[[ Records provided open ]]

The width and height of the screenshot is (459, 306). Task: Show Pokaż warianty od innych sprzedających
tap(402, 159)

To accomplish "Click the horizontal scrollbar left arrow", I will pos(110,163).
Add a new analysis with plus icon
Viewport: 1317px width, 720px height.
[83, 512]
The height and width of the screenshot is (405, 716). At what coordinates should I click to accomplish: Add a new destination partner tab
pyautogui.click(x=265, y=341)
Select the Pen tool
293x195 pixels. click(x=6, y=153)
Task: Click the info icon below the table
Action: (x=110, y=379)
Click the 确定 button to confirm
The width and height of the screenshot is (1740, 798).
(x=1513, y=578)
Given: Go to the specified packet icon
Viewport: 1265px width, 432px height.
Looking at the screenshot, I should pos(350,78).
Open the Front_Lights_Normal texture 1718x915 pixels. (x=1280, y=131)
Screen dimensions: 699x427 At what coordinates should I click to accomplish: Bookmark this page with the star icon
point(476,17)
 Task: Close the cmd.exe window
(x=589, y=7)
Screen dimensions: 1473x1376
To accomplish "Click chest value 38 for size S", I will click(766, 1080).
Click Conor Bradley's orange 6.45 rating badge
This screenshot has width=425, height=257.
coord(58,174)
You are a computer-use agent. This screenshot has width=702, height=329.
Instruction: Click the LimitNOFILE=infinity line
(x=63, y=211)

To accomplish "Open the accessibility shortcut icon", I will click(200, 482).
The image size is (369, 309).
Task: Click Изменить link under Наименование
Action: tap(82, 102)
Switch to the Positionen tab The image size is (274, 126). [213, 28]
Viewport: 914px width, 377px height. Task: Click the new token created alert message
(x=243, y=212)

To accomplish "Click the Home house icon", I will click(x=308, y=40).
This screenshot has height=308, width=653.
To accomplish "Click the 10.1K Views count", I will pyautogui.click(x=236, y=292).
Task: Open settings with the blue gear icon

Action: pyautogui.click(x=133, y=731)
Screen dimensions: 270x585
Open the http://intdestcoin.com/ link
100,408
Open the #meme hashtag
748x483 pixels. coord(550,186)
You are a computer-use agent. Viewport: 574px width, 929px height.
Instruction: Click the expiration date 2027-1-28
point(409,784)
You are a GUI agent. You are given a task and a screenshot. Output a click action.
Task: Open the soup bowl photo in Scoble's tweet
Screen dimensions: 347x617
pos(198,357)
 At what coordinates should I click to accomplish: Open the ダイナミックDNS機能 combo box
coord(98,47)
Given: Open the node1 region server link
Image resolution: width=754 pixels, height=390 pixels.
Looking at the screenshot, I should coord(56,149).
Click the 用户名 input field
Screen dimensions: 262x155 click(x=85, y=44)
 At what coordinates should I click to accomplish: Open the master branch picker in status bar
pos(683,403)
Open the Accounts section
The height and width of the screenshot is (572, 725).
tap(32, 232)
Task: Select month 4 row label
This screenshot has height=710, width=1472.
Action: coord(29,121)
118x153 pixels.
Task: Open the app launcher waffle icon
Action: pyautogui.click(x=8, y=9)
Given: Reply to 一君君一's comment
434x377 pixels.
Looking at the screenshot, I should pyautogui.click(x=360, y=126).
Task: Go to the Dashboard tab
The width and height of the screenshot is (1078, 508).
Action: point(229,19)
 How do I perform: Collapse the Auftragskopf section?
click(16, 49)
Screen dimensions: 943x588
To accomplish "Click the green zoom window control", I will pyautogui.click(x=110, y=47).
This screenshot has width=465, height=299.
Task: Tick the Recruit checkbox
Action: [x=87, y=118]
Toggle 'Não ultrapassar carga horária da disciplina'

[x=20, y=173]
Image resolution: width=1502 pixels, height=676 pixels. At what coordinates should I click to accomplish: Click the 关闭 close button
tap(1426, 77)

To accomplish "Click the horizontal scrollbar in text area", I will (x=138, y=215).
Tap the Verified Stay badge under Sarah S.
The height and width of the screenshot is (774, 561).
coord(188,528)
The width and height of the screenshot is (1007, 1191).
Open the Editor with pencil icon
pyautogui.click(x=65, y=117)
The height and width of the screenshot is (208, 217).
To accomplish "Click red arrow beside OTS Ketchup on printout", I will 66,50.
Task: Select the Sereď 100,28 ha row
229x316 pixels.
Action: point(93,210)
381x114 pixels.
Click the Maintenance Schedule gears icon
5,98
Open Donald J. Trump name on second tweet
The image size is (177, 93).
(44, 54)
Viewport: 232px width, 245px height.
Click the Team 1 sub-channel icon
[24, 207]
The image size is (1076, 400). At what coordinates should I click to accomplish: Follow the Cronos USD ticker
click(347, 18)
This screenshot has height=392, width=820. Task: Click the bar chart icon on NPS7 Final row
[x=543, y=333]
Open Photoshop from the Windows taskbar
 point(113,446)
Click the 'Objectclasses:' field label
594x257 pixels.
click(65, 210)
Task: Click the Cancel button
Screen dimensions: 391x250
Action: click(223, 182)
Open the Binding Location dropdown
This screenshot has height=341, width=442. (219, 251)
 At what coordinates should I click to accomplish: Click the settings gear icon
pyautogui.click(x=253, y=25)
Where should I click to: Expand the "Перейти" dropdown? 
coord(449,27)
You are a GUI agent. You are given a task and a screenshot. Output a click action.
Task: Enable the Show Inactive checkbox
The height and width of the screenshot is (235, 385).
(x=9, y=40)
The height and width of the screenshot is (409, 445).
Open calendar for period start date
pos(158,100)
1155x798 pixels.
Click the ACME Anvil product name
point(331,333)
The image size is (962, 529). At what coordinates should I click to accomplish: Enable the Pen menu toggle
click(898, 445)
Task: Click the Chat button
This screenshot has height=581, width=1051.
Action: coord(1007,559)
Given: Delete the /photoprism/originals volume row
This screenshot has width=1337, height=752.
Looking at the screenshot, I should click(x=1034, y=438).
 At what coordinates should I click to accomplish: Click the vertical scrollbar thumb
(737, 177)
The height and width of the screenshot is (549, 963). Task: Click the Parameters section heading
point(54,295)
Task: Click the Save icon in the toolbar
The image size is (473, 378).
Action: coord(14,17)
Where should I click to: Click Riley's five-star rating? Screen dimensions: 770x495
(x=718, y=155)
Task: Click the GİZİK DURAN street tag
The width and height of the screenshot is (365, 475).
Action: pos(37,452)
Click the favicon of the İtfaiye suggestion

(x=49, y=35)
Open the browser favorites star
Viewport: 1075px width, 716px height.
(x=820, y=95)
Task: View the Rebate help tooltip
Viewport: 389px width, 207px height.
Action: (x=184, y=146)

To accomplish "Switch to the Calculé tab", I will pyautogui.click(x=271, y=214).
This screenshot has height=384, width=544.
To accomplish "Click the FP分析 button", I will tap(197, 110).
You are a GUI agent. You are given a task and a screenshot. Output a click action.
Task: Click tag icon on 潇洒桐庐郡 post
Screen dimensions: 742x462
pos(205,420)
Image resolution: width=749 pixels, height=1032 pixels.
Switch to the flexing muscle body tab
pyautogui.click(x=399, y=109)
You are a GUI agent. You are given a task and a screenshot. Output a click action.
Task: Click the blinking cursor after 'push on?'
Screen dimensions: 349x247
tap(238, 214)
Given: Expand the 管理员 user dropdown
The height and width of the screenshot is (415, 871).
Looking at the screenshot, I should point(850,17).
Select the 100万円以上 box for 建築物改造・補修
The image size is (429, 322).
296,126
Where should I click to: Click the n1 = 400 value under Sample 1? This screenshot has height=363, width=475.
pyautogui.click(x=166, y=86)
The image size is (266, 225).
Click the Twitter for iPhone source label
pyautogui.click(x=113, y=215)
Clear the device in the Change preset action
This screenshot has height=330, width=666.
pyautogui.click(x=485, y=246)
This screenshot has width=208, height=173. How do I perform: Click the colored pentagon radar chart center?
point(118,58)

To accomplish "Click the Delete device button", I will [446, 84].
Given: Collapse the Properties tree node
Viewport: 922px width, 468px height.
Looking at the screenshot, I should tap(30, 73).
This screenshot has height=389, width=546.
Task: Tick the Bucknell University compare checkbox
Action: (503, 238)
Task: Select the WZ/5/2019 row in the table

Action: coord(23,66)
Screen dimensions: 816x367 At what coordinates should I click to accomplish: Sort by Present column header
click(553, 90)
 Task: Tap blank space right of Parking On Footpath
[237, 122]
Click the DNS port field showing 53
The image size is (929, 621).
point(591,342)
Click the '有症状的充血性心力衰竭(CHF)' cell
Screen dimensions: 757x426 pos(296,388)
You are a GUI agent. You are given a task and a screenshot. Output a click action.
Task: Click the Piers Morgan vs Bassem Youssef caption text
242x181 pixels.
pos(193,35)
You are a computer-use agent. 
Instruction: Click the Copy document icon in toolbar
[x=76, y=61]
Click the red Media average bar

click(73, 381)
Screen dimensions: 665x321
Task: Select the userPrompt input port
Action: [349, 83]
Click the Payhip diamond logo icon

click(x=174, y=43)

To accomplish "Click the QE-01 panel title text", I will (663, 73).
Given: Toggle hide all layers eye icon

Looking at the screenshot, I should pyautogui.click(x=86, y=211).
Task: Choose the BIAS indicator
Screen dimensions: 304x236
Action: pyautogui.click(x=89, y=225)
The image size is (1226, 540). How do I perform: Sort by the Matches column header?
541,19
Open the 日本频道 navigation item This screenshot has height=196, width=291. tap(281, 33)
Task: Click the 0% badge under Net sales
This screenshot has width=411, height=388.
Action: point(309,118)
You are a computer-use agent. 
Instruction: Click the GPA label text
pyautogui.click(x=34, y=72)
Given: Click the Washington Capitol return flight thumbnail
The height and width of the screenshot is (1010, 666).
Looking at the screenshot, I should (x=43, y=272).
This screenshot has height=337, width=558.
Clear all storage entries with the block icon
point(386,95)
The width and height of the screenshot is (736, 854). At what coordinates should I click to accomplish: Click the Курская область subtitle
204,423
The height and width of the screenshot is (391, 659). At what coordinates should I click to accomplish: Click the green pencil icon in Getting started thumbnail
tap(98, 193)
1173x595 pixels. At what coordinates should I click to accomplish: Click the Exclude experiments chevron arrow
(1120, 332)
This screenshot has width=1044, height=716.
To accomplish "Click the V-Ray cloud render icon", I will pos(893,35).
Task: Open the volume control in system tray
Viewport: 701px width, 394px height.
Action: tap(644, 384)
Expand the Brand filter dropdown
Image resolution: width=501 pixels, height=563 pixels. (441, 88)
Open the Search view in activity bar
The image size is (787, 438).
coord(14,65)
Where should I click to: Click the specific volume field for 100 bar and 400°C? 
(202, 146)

[[ Records provided closed ]]

The problem
Please restate only the opening stretch of the records above: every line from the first through the one containing "Given: Go to the specified packet icon", exactly as written.

Response area
The width and height of the screenshot is (459, 306). Task: Show Pokaż warianty od innych sprzedających
tap(402, 159)

To accomplish "Click the horizontal scrollbar left arrow", I will pos(110,163).
Add a new analysis with plus icon
Viewport: 1317px width, 720px height.
[83, 512]
The height and width of the screenshot is (405, 716). At what coordinates should I click to accomplish: Add a new destination partner tab
pyautogui.click(x=265, y=341)
Select the Pen tool
293x195 pixels. click(x=6, y=153)
Task: Click the info icon below the table
Action: (x=110, y=379)
Click the 确定 button to confirm
The width and height of the screenshot is (1740, 798).
(x=1513, y=578)
Given: Go to the specified packet icon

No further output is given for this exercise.